Collected data —
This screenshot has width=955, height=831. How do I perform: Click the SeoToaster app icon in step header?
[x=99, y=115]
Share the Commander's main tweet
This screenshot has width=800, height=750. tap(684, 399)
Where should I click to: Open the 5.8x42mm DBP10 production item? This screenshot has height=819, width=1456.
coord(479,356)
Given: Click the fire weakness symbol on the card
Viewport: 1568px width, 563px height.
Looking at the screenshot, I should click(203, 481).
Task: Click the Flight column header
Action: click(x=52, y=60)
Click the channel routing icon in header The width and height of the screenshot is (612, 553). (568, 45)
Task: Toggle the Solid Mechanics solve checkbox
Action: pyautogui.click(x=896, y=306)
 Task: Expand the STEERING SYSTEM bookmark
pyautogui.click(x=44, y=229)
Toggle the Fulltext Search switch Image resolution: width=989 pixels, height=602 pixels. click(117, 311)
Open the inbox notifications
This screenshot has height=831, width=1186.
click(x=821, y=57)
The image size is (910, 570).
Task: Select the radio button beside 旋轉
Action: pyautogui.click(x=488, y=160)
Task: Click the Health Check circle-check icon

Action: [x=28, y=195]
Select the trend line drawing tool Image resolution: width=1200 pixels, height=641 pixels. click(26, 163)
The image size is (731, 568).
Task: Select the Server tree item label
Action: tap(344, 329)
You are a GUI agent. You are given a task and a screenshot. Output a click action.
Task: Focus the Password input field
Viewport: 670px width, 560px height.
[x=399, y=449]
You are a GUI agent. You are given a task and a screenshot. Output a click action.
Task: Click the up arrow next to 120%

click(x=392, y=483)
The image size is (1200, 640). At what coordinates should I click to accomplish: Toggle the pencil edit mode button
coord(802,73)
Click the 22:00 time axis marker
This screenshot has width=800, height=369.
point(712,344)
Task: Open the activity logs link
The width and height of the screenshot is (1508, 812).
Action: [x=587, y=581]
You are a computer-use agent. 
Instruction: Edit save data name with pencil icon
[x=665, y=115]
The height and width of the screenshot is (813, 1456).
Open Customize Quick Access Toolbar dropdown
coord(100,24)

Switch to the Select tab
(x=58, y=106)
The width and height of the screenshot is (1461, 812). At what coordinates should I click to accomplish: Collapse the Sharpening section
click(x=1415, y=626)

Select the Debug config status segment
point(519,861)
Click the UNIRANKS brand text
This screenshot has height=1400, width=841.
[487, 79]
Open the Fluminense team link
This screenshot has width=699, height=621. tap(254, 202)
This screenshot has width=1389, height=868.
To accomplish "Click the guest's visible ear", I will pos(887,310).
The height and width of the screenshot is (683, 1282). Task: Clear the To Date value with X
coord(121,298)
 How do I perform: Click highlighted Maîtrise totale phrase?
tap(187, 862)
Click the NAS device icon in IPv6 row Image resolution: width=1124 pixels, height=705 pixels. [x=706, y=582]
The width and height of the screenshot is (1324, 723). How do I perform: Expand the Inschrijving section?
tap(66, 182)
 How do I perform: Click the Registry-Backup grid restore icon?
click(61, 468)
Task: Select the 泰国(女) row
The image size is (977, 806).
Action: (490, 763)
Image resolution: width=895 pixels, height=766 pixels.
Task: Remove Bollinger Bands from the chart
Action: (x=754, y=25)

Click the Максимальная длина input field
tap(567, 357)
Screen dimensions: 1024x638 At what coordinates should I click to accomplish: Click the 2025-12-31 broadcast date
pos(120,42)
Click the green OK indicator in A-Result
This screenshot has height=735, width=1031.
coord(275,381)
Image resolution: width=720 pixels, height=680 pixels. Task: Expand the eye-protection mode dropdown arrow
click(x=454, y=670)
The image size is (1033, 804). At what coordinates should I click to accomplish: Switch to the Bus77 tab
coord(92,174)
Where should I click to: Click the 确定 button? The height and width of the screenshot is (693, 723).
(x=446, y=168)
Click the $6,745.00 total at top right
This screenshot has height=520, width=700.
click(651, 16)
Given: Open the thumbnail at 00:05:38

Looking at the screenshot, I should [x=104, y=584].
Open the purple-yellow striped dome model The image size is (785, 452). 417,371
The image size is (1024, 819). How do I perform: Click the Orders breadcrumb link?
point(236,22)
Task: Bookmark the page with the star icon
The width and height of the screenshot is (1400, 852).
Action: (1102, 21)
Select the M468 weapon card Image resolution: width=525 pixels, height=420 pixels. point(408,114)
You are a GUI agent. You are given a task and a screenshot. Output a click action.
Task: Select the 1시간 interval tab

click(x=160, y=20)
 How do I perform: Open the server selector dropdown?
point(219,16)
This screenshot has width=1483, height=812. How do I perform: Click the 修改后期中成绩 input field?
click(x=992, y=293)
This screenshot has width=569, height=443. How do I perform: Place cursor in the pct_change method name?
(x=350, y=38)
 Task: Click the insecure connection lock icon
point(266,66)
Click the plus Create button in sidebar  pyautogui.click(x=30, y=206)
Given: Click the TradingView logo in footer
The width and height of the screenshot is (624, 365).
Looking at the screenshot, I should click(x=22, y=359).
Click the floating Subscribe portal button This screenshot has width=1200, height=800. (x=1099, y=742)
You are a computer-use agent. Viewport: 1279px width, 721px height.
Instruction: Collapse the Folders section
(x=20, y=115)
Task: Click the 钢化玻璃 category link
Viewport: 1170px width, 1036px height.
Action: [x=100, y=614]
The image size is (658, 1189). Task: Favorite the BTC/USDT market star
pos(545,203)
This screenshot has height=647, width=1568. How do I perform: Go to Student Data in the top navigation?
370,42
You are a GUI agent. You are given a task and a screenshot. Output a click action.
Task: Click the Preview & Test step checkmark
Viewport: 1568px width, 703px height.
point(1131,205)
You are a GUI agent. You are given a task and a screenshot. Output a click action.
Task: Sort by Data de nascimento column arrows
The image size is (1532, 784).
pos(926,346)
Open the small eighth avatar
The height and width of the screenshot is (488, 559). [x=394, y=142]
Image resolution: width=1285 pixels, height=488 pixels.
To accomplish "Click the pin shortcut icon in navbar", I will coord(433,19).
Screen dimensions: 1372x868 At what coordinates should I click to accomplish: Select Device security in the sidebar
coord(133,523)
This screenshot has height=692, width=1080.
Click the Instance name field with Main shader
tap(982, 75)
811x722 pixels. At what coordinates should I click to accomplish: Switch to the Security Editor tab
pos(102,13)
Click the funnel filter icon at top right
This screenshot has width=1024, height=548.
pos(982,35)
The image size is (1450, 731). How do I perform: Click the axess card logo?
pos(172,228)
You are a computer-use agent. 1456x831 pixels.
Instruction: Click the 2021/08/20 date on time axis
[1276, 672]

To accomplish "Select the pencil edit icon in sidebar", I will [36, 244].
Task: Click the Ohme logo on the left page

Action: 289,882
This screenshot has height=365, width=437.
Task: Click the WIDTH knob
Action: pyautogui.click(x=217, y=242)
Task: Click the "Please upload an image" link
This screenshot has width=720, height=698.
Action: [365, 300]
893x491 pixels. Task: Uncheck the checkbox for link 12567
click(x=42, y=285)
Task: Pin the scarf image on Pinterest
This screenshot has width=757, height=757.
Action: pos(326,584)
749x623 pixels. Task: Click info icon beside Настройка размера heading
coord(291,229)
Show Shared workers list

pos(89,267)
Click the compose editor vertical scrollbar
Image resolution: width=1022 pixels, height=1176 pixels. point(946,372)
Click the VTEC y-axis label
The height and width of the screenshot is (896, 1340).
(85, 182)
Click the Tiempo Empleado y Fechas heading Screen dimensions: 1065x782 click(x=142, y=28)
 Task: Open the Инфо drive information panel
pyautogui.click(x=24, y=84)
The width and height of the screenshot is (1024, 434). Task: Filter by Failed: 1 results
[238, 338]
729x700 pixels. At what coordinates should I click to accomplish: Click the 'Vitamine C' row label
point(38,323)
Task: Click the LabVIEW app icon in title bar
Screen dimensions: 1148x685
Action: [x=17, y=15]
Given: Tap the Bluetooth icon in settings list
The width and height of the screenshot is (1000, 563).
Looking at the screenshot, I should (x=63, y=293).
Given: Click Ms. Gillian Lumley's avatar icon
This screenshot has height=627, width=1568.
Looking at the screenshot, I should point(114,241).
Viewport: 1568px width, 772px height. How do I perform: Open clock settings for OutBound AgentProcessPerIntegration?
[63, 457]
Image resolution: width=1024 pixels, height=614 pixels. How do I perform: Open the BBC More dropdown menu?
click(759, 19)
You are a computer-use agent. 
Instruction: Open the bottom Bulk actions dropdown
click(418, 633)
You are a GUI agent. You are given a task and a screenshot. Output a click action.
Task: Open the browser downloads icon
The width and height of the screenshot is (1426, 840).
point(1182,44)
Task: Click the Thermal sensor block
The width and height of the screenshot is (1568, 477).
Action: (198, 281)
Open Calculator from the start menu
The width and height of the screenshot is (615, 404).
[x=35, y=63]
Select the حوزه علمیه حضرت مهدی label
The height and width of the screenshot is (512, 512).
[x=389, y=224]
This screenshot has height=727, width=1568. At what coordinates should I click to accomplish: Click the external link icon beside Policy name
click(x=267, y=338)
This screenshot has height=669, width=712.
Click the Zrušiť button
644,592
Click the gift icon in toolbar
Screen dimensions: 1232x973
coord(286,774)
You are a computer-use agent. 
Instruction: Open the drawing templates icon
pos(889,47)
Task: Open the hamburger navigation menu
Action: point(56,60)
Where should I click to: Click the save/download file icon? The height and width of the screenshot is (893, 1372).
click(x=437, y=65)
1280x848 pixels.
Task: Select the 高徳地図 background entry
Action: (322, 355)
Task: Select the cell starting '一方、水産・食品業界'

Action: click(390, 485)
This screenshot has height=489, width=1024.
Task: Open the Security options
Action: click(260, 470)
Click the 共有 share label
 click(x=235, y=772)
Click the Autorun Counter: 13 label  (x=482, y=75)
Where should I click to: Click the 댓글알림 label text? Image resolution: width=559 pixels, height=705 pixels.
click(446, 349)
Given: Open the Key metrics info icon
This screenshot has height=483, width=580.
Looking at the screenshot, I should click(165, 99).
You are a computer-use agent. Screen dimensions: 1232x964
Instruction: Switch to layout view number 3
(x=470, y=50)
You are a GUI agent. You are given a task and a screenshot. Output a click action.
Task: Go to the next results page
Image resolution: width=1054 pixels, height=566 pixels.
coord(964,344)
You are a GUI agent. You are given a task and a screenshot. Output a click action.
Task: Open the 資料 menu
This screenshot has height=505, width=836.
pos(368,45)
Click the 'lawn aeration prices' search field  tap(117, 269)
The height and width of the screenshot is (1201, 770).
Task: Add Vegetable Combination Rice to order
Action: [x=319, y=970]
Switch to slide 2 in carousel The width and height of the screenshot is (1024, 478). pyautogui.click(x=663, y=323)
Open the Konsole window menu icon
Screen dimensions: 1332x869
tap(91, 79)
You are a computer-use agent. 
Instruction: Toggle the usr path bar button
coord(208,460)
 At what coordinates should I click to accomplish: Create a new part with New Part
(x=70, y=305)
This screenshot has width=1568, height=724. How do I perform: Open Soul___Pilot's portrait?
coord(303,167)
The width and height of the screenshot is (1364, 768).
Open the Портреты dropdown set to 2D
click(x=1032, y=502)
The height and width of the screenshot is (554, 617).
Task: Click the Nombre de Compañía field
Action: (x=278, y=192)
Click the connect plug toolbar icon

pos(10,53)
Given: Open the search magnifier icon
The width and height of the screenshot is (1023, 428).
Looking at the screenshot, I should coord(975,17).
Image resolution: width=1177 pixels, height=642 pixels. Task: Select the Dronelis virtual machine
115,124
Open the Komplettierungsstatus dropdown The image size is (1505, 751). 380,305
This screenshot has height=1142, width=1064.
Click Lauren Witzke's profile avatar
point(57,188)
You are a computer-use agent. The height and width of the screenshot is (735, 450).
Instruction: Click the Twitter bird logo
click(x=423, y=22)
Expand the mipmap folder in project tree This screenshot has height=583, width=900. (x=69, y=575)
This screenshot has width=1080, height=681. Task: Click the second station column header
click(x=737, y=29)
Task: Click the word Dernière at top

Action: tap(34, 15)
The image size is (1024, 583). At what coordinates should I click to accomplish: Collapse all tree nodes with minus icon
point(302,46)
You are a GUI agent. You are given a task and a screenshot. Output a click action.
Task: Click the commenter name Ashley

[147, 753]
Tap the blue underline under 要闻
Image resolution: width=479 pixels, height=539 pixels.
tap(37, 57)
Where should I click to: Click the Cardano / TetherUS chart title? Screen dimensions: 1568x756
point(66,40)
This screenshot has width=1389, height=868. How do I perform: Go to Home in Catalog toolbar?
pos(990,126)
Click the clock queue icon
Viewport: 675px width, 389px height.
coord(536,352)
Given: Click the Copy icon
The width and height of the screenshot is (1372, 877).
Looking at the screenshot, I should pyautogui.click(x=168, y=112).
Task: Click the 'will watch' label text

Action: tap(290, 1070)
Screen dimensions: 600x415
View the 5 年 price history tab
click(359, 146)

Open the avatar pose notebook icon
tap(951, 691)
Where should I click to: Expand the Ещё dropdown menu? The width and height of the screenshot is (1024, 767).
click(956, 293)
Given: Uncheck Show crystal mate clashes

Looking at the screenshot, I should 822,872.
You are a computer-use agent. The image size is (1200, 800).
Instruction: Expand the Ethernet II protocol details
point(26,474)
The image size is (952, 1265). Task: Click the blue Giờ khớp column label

Exercise goal — Above are the records; repeat exactly the lines from the one holding "Task: Click the 钢化玻璃 category link" down to the one holding "Task: Click the Preview & Test step checkmark", end lines included.

Solution for this task —
Task: Click the 钢化玻璃 category link
Viewport: 1170px width, 1036px height.
Action: [x=100, y=614]
The image size is (658, 1189). Task: Favorite the BTC/USDT market star
pos(545,203)
This screenshot has height=647, width=1568. How do I perform: Go to Student Data in the top navigation?
370,42
You are a GUI agent. You are given a task and a screenshot. Output a click action.
Task: Click the Preview & Test step checkmark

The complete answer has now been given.